The lines to reproduce from the material below are those from the one containing "Склады, логистика (393, 1067)" through the one containing "Twitter (423, 2491)", both included; write them out exactly and add nothing.

═══ Record extracts

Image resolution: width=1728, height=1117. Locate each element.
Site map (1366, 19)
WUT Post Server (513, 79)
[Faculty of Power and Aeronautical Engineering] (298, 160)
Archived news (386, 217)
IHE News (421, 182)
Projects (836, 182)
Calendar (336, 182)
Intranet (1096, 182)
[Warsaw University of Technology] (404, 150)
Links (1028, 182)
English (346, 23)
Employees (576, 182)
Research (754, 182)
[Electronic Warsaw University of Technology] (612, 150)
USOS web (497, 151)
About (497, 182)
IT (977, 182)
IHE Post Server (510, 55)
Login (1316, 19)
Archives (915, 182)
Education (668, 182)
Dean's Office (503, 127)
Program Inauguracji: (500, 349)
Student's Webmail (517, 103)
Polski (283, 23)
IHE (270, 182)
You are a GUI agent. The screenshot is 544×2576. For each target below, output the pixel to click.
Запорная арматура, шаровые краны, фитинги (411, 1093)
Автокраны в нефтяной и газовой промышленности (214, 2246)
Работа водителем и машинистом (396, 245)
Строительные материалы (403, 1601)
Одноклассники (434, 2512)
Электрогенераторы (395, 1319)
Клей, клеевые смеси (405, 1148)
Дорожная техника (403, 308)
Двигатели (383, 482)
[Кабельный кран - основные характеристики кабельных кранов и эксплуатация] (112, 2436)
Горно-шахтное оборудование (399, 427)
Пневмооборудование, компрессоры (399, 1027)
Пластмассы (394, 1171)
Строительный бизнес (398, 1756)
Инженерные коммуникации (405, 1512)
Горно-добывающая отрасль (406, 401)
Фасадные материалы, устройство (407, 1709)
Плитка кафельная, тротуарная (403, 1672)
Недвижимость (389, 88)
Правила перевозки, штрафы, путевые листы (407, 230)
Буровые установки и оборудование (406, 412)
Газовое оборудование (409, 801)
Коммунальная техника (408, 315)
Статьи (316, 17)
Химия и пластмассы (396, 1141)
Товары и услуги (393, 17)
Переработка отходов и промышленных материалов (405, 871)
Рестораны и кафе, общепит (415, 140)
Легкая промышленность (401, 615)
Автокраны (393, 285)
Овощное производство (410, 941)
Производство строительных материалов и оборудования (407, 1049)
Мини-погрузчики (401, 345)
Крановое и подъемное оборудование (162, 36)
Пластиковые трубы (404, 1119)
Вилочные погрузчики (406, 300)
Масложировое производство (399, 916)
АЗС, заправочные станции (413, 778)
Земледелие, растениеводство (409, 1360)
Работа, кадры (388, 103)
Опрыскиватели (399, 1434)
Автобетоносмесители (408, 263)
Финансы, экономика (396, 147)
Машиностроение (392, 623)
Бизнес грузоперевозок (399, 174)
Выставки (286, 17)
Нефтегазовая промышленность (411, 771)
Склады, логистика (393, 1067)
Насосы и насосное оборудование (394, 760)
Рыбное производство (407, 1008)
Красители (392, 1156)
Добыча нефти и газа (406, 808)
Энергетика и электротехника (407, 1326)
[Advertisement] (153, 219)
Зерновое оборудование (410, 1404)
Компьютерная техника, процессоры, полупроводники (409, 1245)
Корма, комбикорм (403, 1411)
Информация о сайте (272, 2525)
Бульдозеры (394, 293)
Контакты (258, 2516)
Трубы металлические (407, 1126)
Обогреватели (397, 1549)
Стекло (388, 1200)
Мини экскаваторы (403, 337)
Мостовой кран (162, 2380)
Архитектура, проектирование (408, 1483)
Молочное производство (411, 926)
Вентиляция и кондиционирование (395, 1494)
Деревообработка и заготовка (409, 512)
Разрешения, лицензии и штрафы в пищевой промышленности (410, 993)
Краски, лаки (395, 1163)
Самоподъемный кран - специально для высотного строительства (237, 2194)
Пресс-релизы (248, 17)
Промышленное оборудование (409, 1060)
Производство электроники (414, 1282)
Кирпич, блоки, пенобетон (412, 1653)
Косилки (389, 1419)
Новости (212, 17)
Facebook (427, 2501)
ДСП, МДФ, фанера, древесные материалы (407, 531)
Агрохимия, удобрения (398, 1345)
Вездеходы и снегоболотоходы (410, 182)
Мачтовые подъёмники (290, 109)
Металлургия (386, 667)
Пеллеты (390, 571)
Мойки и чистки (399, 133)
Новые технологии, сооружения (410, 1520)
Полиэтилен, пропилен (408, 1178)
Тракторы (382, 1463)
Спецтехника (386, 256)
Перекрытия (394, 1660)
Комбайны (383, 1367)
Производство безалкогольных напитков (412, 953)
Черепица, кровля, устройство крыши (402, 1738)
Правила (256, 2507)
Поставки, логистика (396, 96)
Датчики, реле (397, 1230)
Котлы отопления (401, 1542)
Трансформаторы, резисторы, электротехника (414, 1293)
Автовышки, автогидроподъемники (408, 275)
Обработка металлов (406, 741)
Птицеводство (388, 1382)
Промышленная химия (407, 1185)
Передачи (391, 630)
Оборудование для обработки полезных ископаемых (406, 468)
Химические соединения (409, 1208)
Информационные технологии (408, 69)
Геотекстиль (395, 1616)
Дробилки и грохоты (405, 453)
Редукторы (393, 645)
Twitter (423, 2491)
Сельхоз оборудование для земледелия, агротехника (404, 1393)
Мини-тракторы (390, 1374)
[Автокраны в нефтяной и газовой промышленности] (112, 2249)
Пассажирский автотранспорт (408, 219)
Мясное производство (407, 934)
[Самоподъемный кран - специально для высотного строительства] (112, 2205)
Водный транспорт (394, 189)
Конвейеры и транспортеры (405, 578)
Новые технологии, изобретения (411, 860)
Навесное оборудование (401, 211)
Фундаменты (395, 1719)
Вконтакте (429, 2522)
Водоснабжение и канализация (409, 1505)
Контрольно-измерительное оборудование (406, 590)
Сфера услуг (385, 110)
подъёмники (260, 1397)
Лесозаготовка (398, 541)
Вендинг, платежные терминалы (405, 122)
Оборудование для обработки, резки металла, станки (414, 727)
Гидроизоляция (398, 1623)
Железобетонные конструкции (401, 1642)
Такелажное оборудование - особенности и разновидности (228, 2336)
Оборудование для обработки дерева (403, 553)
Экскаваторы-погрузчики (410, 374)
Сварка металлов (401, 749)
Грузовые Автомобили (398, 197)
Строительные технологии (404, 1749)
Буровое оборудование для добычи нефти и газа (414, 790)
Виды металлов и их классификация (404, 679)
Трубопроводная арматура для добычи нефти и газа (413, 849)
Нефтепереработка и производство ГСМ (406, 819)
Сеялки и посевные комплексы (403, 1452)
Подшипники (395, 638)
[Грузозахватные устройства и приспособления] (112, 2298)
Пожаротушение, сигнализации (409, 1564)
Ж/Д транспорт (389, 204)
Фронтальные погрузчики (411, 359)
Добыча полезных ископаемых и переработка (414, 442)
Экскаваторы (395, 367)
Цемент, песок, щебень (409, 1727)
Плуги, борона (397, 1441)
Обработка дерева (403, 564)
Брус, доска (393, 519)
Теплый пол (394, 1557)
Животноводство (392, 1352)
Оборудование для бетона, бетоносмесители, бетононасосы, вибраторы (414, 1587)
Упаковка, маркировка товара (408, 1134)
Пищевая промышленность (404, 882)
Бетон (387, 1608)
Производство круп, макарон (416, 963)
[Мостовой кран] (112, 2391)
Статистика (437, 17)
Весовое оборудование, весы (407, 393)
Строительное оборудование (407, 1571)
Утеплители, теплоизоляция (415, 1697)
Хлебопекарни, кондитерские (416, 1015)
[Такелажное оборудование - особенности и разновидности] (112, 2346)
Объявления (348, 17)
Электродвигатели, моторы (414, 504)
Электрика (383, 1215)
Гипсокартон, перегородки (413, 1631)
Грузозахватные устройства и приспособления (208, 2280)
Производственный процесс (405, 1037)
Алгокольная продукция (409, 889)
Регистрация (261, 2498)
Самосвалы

══════

Response to this task:
Склады, логистика (393, 1067)
Насосы и насосное оборудование (394, 760)
Рыбное производство (407, 1008)
Красители (392, 1156)
Добыча нефти и газа (406, 808)
Энергетика и электротехника (407, 1326)
[Advertisement] (153, 219)
Зерновое оборудование (410, 1404)
Компьютерная техника, процессоры, полупроводники (409, 1245)
Корма, комбикорм (403, 1411)
Информация о сайте (272, 2525)
Бульдозеры (394, 293)
Контакты (258, 2516)
Трубы металлические (407, 1126)
Обогреватели (397, 1549)
Стекло (388, 1200)
Мини экскаваторы (403, 337)
Мостовой кран (162, 2380)
Архитектура, проектирование (408, 1483)
Молочное производство (411, 926)
Вентиляция и кондиционирование (395, 1494)
Деревообработка и заготовка (409, 512)
Разрешения, лицензии и штрафы в пищевой промышленности (410, 993)
Краски, лаки (395, 1163)
Самоподъемный кран - специально для высотного строительства (237, 2194)
Пресс-релизы (248, 17)
Промышленное оборудование (409, 1060)
Производство электроники (414, 1282)
Кирпич, блоки, пенобетон (412, 1653)
Косилки (389, 1419)
Новости (212, 17)
Facebook (427, 2501)
ДСП, МДФ, фанера, древесные материалы (407, 531)
Агрохимия, удобрения (398, 1345)
Вездеходы и снегоболотоходы (410, 182)
Мачтовые подъёмники (290, 109)
Металлургия (386, 667)
Пеллеты (390, 571)
Мойки и чистки (399, 133)
Новые технологии, сооружения (410, 1520)
Полиэтилен, пропилен (408, 1178)
Тракторы (382, 1463)
Спецтехника (386, 256)
Перекрытия (394, 1660)
Комбайны (383, 1367)
Производство безалкогольных напитков (412, 953)
Черепица, кровля, устройство крыши (402, 1738)
Правила (256, 2507)
Поставки, логистика (396, 96)
Датчики, реле (397, 1230)
Котлы отопления (401, 1542)
Трансформаторы, резисторы, электротехника (414, 1293)
Автовышки, автогидроподъемники (408, 275)
Обработка металлов (406, 741)
Птицеводство (388, 1382)
Промышленная химия (407, 1185)
Передачи (391, 630)
Оборудование для обработки полезных ископаемых (406, 468)
Химические соединения (409, 1208)
Информационные технологии (408, 69)
Геотекстиль (395, 1616)
Дробилки и грохоты (405, 453)
Редукторы (393, 645)
Twitter (423, 2491)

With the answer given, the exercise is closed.